In the early 19th century, Europeans bought new sports to NZ. Some became more popular with Māori than others. In 1883 Māori boxer Herbert Slade fought the American heavyweight champion in New York and lost but became a celebrity. Too often Māori have to travel to other countries to live to be recognised on the world stage. We want them to stay in their homeland and represent their country as tangata whenua of this country under the banner of Aotearoa Māori. In the early 20th century, Māori formed their own teams. Māori sporting associations were founded in various sports. The first official national Māori rugby team was selected in 1910 prior to George Nepia playing for the All Blacks.
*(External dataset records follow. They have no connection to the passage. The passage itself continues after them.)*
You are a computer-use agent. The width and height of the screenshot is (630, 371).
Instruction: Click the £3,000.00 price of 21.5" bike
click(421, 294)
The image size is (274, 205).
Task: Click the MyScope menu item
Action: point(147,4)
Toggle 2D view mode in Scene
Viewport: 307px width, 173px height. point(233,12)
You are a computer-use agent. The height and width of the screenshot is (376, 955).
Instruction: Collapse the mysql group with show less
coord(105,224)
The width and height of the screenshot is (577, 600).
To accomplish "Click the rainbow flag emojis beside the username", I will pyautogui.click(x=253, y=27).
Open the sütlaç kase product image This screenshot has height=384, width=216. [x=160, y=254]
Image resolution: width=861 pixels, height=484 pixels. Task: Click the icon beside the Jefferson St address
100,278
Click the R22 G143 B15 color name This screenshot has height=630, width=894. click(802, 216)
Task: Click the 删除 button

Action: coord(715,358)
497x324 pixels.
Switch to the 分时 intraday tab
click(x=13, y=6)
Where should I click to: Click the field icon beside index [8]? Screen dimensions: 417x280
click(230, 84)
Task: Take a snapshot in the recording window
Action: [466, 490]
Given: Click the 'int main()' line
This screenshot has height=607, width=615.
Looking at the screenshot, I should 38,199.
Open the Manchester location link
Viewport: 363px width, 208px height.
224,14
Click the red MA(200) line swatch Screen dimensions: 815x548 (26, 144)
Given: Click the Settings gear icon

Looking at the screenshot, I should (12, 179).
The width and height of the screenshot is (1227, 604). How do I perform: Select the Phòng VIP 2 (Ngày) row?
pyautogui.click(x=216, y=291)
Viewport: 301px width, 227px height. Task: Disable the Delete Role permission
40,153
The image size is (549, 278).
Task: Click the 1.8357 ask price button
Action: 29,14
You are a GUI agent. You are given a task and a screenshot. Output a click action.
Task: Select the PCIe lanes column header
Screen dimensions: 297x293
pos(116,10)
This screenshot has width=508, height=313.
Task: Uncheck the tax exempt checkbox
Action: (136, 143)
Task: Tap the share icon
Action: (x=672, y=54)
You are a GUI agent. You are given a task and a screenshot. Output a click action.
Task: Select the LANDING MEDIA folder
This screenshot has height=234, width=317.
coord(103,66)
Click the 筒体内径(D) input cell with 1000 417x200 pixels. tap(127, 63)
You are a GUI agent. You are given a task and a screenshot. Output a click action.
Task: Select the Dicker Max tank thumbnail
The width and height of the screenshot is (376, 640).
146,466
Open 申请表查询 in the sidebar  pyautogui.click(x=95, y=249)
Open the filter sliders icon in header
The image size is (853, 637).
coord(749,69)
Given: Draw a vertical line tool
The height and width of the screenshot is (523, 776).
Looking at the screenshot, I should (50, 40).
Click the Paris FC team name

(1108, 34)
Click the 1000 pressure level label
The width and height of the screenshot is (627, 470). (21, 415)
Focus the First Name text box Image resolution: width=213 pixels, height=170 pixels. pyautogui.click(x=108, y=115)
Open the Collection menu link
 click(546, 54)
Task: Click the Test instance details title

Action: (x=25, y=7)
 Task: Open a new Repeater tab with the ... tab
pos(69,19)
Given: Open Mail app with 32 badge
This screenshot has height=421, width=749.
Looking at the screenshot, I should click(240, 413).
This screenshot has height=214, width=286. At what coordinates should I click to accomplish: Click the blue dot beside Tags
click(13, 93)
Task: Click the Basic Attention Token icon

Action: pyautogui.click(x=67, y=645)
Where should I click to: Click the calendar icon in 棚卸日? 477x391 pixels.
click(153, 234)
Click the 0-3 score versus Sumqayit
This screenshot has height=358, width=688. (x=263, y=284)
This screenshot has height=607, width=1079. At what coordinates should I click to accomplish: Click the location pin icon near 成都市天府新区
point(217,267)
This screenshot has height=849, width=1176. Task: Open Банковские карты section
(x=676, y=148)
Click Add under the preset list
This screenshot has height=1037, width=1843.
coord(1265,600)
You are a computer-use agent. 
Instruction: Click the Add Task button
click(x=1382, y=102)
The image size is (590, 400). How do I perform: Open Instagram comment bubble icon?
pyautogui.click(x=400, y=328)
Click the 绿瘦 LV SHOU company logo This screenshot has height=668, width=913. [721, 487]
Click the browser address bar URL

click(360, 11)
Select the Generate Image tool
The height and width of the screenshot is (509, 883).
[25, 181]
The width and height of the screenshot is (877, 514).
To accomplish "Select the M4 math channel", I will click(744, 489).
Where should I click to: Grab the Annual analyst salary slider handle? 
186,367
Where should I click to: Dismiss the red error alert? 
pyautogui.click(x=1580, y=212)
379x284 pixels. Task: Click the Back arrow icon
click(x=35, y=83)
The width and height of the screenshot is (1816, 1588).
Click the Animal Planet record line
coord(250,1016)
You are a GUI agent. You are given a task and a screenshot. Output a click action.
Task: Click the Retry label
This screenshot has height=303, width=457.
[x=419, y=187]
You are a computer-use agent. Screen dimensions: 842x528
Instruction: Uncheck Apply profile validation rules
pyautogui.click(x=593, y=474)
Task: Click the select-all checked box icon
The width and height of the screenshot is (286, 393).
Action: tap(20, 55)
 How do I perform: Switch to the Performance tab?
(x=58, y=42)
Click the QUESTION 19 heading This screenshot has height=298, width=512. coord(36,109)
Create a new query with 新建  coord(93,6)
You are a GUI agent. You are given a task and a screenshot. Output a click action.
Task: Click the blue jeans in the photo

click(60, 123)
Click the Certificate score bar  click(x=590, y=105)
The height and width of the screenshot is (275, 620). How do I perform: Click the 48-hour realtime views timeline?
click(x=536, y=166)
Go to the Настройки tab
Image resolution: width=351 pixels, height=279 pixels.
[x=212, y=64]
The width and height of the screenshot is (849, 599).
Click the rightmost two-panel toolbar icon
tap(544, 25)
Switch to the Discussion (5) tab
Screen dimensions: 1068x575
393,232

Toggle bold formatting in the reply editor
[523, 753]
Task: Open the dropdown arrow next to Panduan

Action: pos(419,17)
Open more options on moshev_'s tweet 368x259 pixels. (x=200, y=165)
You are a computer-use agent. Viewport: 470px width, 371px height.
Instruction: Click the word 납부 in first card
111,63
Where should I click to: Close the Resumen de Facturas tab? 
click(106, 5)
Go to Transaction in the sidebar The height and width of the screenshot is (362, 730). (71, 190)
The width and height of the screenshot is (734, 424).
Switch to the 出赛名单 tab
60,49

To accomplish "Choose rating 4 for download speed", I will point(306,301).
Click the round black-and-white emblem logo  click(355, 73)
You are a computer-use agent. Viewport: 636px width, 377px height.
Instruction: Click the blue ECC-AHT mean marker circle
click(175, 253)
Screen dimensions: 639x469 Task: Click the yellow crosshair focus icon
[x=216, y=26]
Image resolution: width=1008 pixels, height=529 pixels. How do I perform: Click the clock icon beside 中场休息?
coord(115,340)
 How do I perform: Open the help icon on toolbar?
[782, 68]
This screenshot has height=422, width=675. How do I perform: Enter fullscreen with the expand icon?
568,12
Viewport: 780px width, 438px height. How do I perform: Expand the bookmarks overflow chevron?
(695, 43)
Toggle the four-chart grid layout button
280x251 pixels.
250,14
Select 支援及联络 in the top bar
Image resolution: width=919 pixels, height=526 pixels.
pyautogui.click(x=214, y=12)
Rugby League and Hockey were other popular sports codes for Māori. From the 20th century, Golf, Cricket, Tennis, Hockey, netball, Touch rugby, Waka Ama, Football, Squash, Basketball & Golden Shears saw many Māori represent on the world stage. It is only through a coordinated Māori centred approach that we can revive collective and individual Māori success through Whānau Pakari.

Māori sporting codes have survived on pure grit and determination to keep these codes alive. You will often find a couple of parents who are key drivers that will more than likely be pulling money out of their own wallets to ensure theirs and other tamariki in their regions get to represent their codes and eliminate the financial burden. A specific Māori fund through Whānau Pakari will ensure those burdens are reduced heavily or eliminated. We cannot afford to lose our place in the sporting world. It has been quoted by some Māori that have represented on the world stage that if there was a Māori world stage team in their particular code that they would’ve wanted to represent in that team.

Our Māori boarding school pupils were high contributors to many of the sporting representation on the world stage. As the existence of such schools has declined so too has our representation. Nowadays, we have parents applying more than just sports to the game. These parents hold the young tamariki accountable, set goals, offer employment to get them giving back to the sport (coach, referee), up skill them and travel opportunities because they see the potential our Māori tamariki have. This is not exclusive to any particular Māori sporting code, you will find this in every Māori sporting code.

Too many of our tamariki miss the opportunities in sport because of the financial burden placed on their families will give up and turn to drugs and gangs. Sport is the alternative for many keeping them busy and offering them opportunities to travel and be better, see the world and give them the confidence our tamariki rightfully deserve in their own country.